Natural pattern there being that when she’s played for strong teams, she’s scored a lot of goals. When she’s played for weaker teams she has not. Same trend follows with the international stuff where a goal in every four caps is bang average for most strikers but to be fair most recent Ferns incarnations hardly ever manage to score at all against decent teams so in that context... not so bad after all. She’s the top scoring active player, after all.
The ideal scenario here is that a successful stint with Melbourne City is a launchpad to a contract with a WSL club in England or maybe an NWSL team in America (where Wilkie went to university)... and then peaking for the 2023 World Cup.

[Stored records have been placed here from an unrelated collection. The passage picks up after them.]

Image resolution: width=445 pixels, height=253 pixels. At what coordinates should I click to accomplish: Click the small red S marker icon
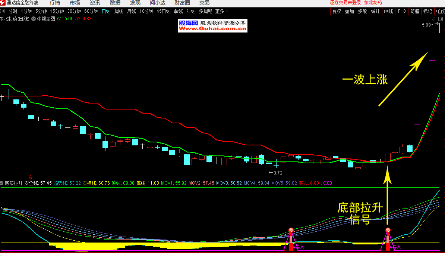[x=31, y=177]
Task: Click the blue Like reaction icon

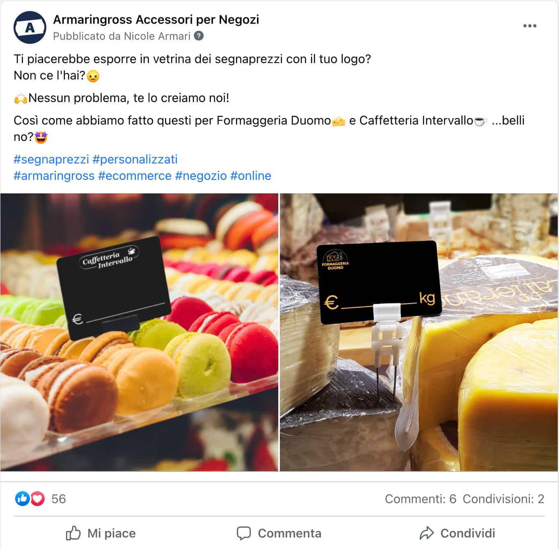Action: click(22, 499)
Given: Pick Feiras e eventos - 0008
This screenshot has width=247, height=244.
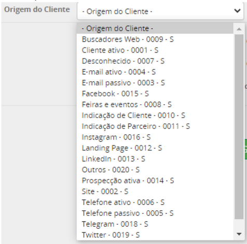Looking at the screenshot, I should (x=155, y=105).
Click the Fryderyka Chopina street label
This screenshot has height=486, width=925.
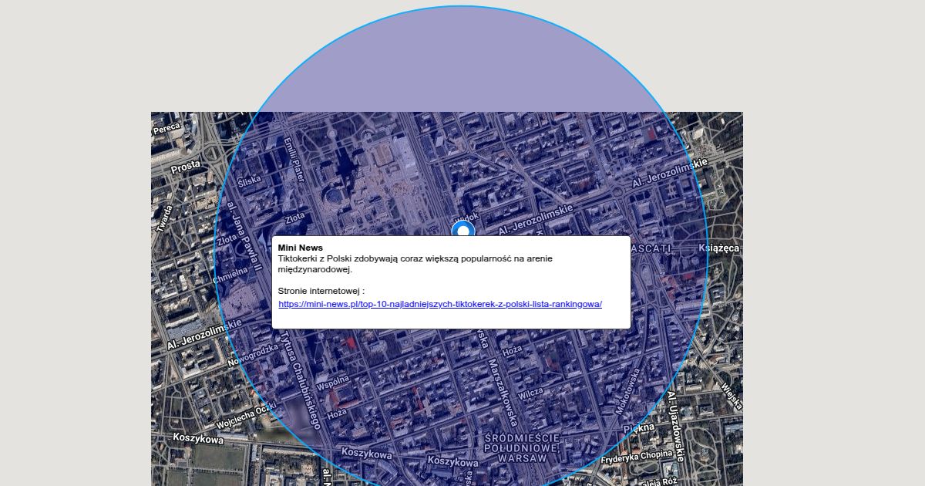637,455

It’s a pathway that’s worked for plenty of other players out of the A-League so you know those scouts are watching. Liv Chance had a year with Brisbane Roar and leveraged that top form into a move to Celtic. Rebekah Stott was part of the main wave of Matildas players moving to England when she signed with Brighton and it was only her cancer diagnosis that saw her return. She’s slowly edging up her minutes at City by the way. Got 77 mins in the win over Victory and has lasted longer than the previous game each time so far.
It’s in that light that the likes of Rosie White, Katie Bowen, Daisy Cleverley, Jacqui Hand, etc. could do a lot worse than a short term contract with an A-League team as their next move (though not the Phoenix as they’re already at their quota... unless one of them can produce an Aussie passport or some form of dual citizenship). There is that salary subsidy for an NZ player on each roster which not every other club has used. You never know what offers are already on the table though. That’s the fun of it.

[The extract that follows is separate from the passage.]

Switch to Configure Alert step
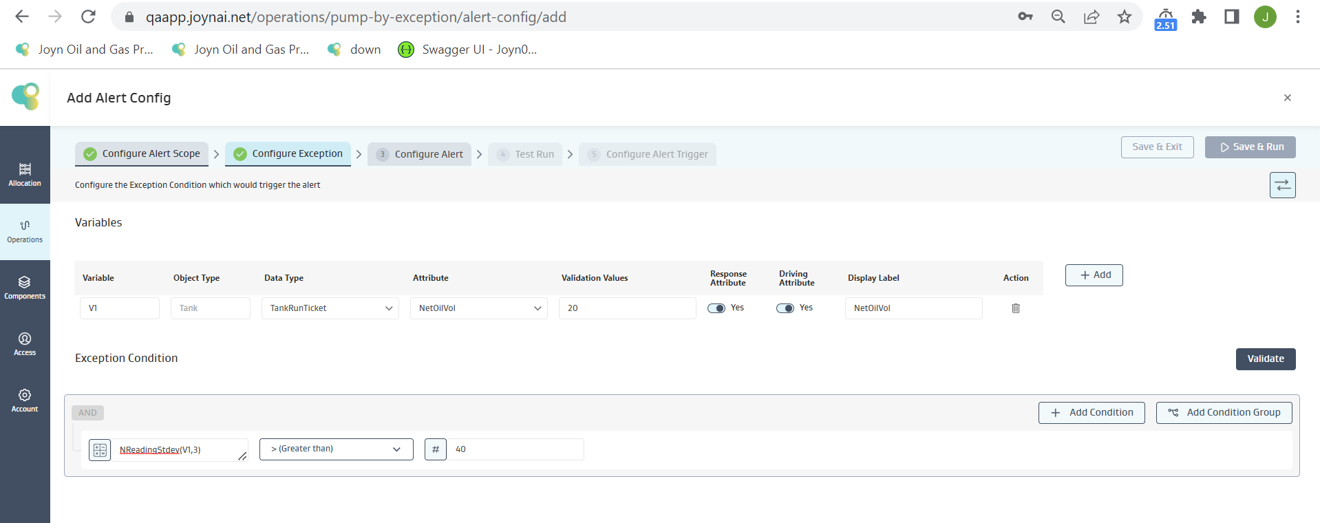The width and height of the screenshot is (1320, 523). click(x=420, y=154)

Also... spare a thought for the New Zealander on the other side of that 5-1 defeat. Claudia Bunge did her best to hold together a patchwork Victory defence to little avail. Her regular CB partner Kayla Morrison – one of the best defenders in this competition, with that Bunge/Morrison partnership leading MVC to the title a year ago – went down with an ACL injury in week one and they’ve not had much luck in trying to replace her.

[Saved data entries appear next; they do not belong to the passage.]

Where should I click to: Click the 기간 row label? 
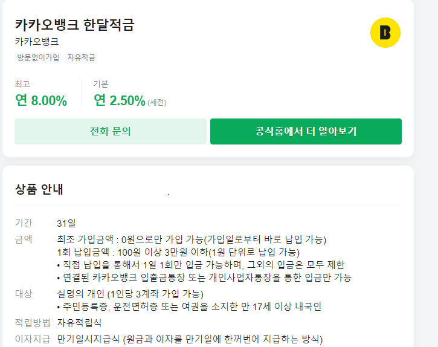[x=24, y=223]
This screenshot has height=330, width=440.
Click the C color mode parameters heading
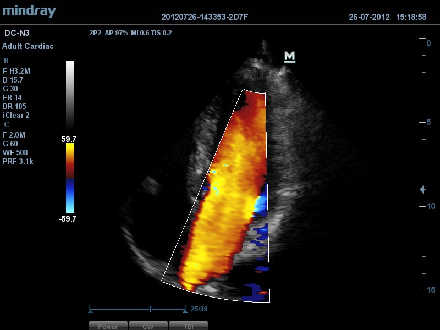click(x=6, y=124)
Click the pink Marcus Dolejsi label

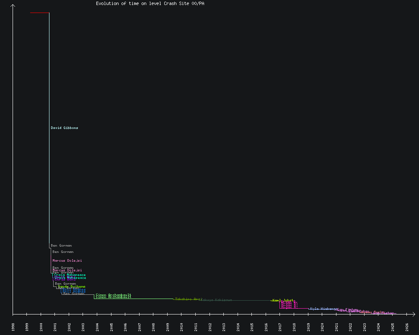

Emma Robers came on for Morrison in the game she got injured. Midfielder Amy Jackson then started with Bunge in the other CB position the following game but was sent off late on. For the next one, usual fullback Courtney Nevin slid into the middle and didn’t have a great time of it. Victory still won all three of those games (including a 2-1 win over City in the Jackson red card match) but the bubble inevitably burst in game four. Tiffany Eliadis came in for her first appearance of the season and you already know what happened - in fact one of the five Wilkinson goals was directly her fault after a mix-up with her keeper. Wilkinson absolutely feasting on the disjointedness at the back from Victory. Claudia Bunge has had four different CB partners in four different games (plus a fifth off the bench).
Fun fact: Hannah Wilkinson is now the second all-time top-scoring New Zealander in the A-League W, surpassing Rebekah Stott and Annalie Longo with her last goal, trailing only Emma Kete (11 goals in 39 matches)... and at this rate she might go past her within the fortnight.